You can test out your page responsiveness by reducing the size of your Google Chrome browser screen while your page is opened, or by using a tool that simulates how your website will look on different screen sizes. 

By default, if you use WordPress as a CMS your page will be mobile responsive. This is crucial today because the number of people that browse the Internet on mobile increases every minute, thus making mobile optimization one of Google’s top ranking factors.

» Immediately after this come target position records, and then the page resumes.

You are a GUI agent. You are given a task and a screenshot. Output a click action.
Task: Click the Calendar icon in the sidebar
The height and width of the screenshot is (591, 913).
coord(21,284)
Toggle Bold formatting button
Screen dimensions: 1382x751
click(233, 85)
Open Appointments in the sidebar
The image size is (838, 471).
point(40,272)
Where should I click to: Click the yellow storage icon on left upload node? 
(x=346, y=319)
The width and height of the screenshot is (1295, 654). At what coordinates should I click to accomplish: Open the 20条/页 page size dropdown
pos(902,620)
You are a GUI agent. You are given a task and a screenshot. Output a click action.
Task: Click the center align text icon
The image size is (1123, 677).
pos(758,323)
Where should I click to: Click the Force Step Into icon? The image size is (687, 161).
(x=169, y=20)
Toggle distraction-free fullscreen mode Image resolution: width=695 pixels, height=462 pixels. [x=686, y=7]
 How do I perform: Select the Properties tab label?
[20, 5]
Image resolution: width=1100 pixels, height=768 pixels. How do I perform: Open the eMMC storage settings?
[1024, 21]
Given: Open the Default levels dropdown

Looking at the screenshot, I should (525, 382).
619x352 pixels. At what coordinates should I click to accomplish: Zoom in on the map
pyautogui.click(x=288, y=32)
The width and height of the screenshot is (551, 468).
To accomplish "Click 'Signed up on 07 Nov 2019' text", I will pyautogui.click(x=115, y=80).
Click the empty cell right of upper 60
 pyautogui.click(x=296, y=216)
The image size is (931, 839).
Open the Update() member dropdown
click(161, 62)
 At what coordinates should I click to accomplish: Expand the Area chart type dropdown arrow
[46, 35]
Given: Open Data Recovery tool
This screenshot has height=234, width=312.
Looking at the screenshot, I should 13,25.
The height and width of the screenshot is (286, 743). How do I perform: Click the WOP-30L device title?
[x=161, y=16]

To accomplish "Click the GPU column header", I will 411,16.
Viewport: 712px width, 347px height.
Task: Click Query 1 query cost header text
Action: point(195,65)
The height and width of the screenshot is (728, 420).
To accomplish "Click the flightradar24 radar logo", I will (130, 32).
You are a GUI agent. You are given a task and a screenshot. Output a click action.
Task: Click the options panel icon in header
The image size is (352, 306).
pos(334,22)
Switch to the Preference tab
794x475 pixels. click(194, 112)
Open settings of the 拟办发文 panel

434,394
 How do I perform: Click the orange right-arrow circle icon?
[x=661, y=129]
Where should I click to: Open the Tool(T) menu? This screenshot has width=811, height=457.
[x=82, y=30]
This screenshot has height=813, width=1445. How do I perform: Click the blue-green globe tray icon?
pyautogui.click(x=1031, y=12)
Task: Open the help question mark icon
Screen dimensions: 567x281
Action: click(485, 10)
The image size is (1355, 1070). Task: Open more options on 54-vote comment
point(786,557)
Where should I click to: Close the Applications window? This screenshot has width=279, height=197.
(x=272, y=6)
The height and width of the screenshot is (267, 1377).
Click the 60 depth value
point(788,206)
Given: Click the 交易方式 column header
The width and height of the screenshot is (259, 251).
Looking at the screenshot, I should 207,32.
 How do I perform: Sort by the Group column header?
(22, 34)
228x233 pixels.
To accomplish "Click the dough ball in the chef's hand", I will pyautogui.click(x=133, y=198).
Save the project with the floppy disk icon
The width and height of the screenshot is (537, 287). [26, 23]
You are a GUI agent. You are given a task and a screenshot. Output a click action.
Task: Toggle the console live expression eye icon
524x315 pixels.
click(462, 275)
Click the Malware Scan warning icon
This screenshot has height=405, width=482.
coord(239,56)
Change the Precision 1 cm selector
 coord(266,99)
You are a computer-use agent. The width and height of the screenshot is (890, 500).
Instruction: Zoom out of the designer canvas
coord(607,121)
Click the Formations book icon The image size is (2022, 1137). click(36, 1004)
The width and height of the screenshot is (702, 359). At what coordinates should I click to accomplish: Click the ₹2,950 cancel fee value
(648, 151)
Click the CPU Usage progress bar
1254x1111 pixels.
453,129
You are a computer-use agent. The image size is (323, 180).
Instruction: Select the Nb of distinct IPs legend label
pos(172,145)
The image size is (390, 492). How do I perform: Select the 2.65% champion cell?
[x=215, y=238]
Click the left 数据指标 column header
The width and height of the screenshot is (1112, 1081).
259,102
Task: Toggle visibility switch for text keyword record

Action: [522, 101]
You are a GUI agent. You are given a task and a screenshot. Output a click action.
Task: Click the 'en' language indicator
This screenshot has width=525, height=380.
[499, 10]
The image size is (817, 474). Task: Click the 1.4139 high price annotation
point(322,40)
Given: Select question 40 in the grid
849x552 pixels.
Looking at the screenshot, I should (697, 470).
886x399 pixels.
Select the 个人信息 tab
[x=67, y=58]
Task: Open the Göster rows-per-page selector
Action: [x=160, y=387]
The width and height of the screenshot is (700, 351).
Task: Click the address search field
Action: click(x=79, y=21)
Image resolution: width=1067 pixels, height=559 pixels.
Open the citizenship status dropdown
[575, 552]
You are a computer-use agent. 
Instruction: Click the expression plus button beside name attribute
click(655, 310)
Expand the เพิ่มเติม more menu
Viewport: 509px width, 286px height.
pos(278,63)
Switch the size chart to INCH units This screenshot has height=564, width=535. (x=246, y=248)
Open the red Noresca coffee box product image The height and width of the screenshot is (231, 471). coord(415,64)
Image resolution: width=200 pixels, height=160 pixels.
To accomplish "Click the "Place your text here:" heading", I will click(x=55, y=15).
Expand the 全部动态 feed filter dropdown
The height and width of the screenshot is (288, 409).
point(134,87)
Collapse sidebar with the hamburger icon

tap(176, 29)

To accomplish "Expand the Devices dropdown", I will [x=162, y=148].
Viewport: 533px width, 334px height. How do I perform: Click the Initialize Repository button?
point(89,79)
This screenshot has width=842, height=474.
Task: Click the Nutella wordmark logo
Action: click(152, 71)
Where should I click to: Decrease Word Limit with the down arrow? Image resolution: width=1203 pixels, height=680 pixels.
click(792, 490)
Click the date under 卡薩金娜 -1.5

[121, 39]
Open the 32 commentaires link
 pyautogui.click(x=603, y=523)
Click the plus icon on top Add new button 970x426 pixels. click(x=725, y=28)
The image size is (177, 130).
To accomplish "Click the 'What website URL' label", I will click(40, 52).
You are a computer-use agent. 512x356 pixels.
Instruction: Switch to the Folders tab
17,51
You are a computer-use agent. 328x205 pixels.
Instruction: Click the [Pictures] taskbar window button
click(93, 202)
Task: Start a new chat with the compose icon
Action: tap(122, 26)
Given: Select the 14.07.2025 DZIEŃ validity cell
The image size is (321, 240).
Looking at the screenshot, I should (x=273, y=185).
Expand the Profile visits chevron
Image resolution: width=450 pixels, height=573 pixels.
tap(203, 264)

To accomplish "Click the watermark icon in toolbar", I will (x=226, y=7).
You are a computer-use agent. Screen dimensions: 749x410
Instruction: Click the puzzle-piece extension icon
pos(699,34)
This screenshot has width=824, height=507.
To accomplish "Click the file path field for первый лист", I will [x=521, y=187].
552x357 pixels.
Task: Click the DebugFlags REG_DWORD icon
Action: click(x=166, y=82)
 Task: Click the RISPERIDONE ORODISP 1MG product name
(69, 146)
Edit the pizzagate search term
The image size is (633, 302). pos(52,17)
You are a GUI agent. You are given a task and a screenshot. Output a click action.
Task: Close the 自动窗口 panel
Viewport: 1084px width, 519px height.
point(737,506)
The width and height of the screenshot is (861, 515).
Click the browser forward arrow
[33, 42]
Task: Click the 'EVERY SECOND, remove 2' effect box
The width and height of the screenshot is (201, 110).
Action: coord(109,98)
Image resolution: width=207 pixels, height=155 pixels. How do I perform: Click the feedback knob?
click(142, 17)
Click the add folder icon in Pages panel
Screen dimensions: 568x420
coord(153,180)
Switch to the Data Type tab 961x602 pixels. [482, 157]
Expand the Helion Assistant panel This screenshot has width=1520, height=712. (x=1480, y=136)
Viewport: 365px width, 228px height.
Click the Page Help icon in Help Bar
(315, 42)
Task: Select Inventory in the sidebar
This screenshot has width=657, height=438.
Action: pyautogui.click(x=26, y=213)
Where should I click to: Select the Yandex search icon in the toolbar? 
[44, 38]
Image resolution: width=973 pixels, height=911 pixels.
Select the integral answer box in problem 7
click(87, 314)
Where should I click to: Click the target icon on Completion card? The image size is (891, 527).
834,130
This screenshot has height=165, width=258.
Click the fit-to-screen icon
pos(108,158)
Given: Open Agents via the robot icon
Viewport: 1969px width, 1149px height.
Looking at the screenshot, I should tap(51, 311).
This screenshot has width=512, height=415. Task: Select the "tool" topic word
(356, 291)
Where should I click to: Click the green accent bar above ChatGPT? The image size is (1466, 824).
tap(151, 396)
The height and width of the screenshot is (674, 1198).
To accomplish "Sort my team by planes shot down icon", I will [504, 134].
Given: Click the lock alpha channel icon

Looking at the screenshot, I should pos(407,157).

You need to be able to create top-notch content and deliver to your target audience on the go, and they should read it wherever they are. This will not only increase your page engagement, but it will also increase your mobile page speed score and your SEO ranking as a result.

Wrapping Up

These are the most vital steps that we’ve outlined to help you analyze and improve your webpage performance with Google PageSpeed Insights. If your page is designed perfectly, you want to also offer a perfect and fast user experience. Every element of your page needs to be optimized for speed and mobile experience.

To conclude, people don’t want slow websites. Start diagnosing your website problems that slow you down with PageSpeed Insights. Figure out the solutions and your next steps. Implement the tips above and go straight for the 100/100 page score!